● **課題の指示**
下に示す野沢氏へのインタビュー記事を、最後の文の後から書き継ぐこと。

● **提示された本文**
===

野沢:いえ、小学生くらいまではむしろ理系科目より文系科目の方が好きでした。研究者や科学者になりたいという気持ちは微塵もなかったですね。散らかった部屋でひたすら研究ばかりして、待遇も良くなくて……というネガティブなイメージを勝手に抱いていました(笑)。子どもの頃興味を持っていたのは、通訳や弁護士、裁判官です。テレビドラマなどの影響もあったかもしれません。
———意外です。興味関心が変わったのはいつ頃からですか?
野沢:中学で物理分野を習ったときにおもしろいなと思って、高校は理数科に進学したんです。そうしたら、周りがすごく理科や数学が大好きな人たちばかりで。彼らと一緒に物理オリンピックや科学の甲子園に出場するうちにどんどんのめり込んでいきました。環境に恵まれたな、と思います。
———チームで取り組むことが楽しかったのですか? それとも、理系科目自体におもしろさを感じたのでしょうか。
野沢:両方です。みんなで意見を出し合って取り組むことも楽しいし、科目自体も楽しいし、いいことずくめだなと感じていました。解けなかった課題を解くとか、自分が成長して物事が前に進んでいくとか、そういう感覚が好きなんです。
プラスチック上に薄膜トランジスタを合成

《 プラスチック基板上フレキシブルトランジスタ 》をクマ財団ギャラリーにて展示
———進学先として、筑波大学理工学群応用理工学類を選んだのはなぜですか?
野沢:理数系は好きだったけど、物理や化学など何かひとつに分野を絞ることができなかったんです。応用理工学類は理系科目を幅広く総合的に学ぶことができるので、自分に合っているのではないかと考えました。
———大学ではどのように学んでいきましたか?

===

● **データセットの内容**
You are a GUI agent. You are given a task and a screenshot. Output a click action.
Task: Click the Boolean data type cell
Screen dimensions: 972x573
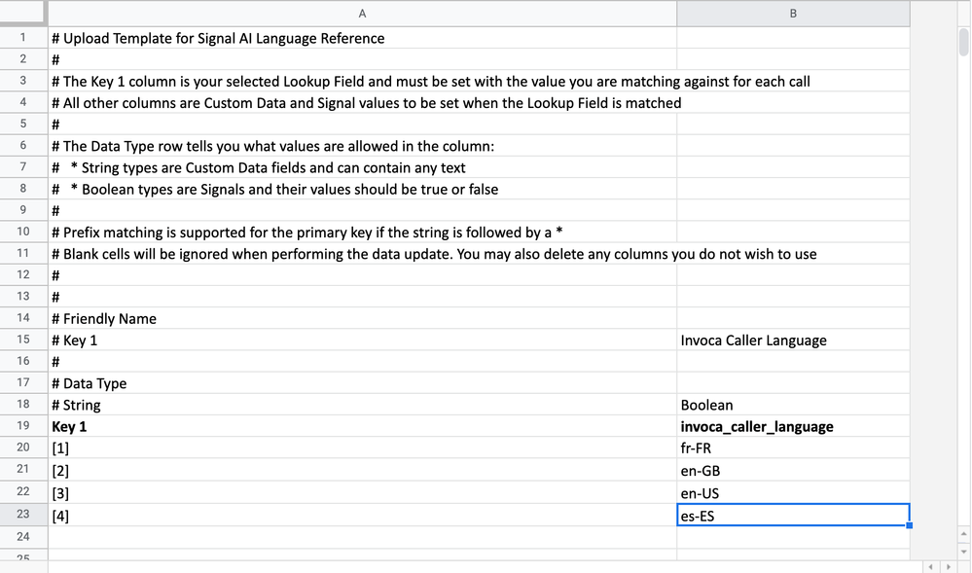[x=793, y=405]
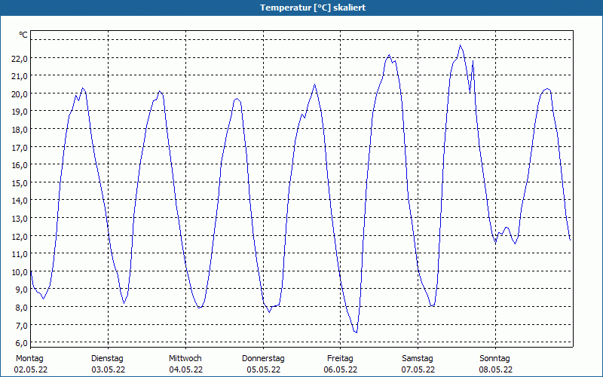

===

● **記述式の解答**
野沢:座学だけではなく研究がしたいと思い、2年次から受け入れてくれる研究室を探しました。それが現在も所属している環境半導体・磁性体研究室です。この研究室のメインテーマは「結晶成長」。簡単に言うと、結晶内の原子を入れ替えるなどして新しい機能を持った材料を作る研究です。
一般的にはあまり知られていないマイナーな分野ですが、実は結晶成長っておもしろいんですよ。色々なものの縁の下の力持ちのような存在で、たとえばスマートフォンを動かすにも、いい結晶、いい材料がないとできません。僕たちがいいものをつくると、そこから世の中が発展していく可能性があるんです。近い分野では、名古屋大学の天野浩先生らは窒化ガリウムの結晶を世界で初めて綺麗につくることに成功し、青色LEDを発明してノーベル物理学賞を受賞しました。
———結晶成長という分野における野沢さんの研究成果について教えてください。
野沢:いくつかありますが、一番わかりやすいものを挙げるなら、安価な基板の上に機能性材料を乗せてフレキシブルデバイスを実現する研究です。ガラスやプラスチックなどの基板上に高性能な半導体デバイスを合成できれば、コストを抑えられるし、汎用性も高まります。この研究の中でプラスチック上に薄膜トランジスタを合成することに成功しました。研究が進めば、次世代電子デバイスの根幹技術になりうると考えています。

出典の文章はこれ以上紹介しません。